→ **Task directions**: Your answer should be the lines below from the one holding "Contact (1241, 2070)" through the one holding "Artigo de periodico (473, 212)", copied exactly and with nothing else.
+===+
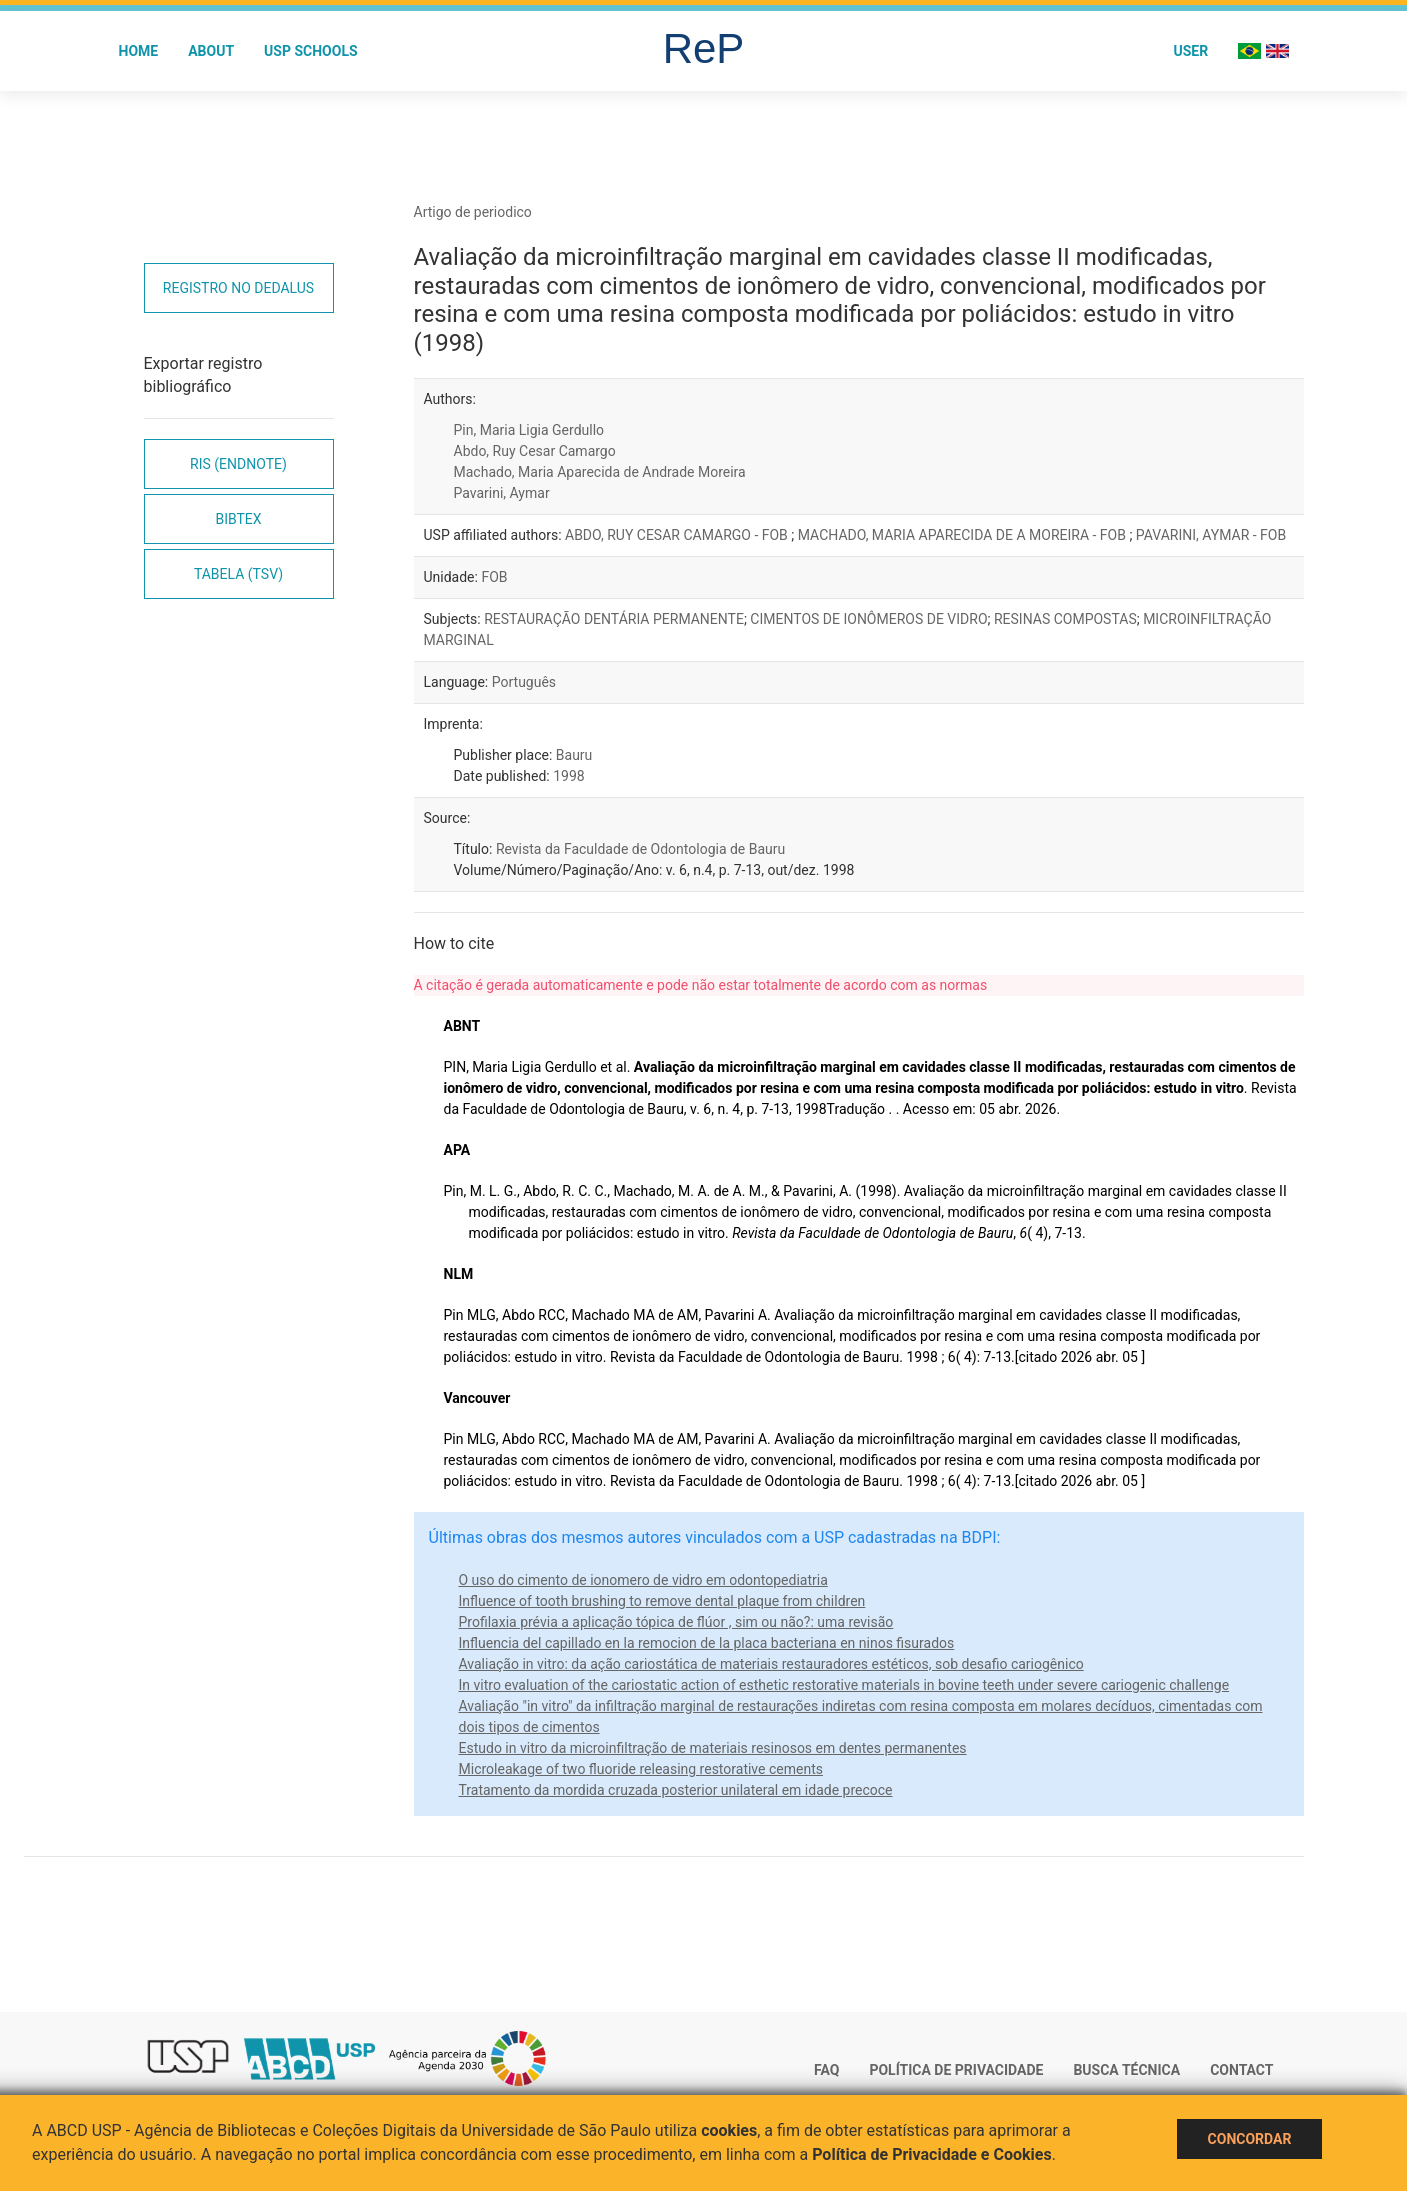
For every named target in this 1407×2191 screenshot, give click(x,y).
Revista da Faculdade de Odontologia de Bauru (640, 849)
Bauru (574, 755)
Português (524, 682)
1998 (568, 776)
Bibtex (238, 519)
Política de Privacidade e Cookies (932, 2154)
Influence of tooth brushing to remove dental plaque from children (662, 1601)
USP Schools (311, 51)
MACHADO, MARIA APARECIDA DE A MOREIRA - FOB (964, 535)
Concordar (1250, 2139)
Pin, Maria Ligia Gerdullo (529, 430)
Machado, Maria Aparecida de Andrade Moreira (600, 472)
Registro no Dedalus (238, 288)
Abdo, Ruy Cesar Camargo (535, 451)
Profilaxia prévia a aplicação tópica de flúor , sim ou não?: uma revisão (676, 1622)
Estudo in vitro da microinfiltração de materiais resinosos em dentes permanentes (713, 1748)
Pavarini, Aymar (502, 493)
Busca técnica (1126, 2070)
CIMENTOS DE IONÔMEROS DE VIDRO (868, 619)
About (211, 51)
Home (139, 51)
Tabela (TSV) (238, 574)
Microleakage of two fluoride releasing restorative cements (641, 1769)
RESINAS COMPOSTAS (1065, 619)
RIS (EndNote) (238, 464)
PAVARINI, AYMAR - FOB (1211, 535)
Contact (1241, 2070)
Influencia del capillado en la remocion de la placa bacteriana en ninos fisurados (707, 1643)
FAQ (826, 2070)
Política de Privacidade (956, 2070)
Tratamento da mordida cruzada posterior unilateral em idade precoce (676, 1790)
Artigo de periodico (473, 212)
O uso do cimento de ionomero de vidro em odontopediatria (643, 1580)
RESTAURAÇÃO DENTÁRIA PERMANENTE (614, 619)
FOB (494, 577)
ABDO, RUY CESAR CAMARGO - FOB (678, 535)
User (1190, 51)
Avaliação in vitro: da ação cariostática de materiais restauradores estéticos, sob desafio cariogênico (771, 1664)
+===+
→ **Exercise solution**:
Contact (1241, 2070)
Influencia del capillado en la remocion de la placa bacteriana en ninos fisurados (707, 1643)
FAQ (826, 2070)
Política de Privacidade (956, 2070)
Tratamento da mordida cruzada posterior unilateral em idade precoce (676, 1790)
Artigo de periodico (473, 212)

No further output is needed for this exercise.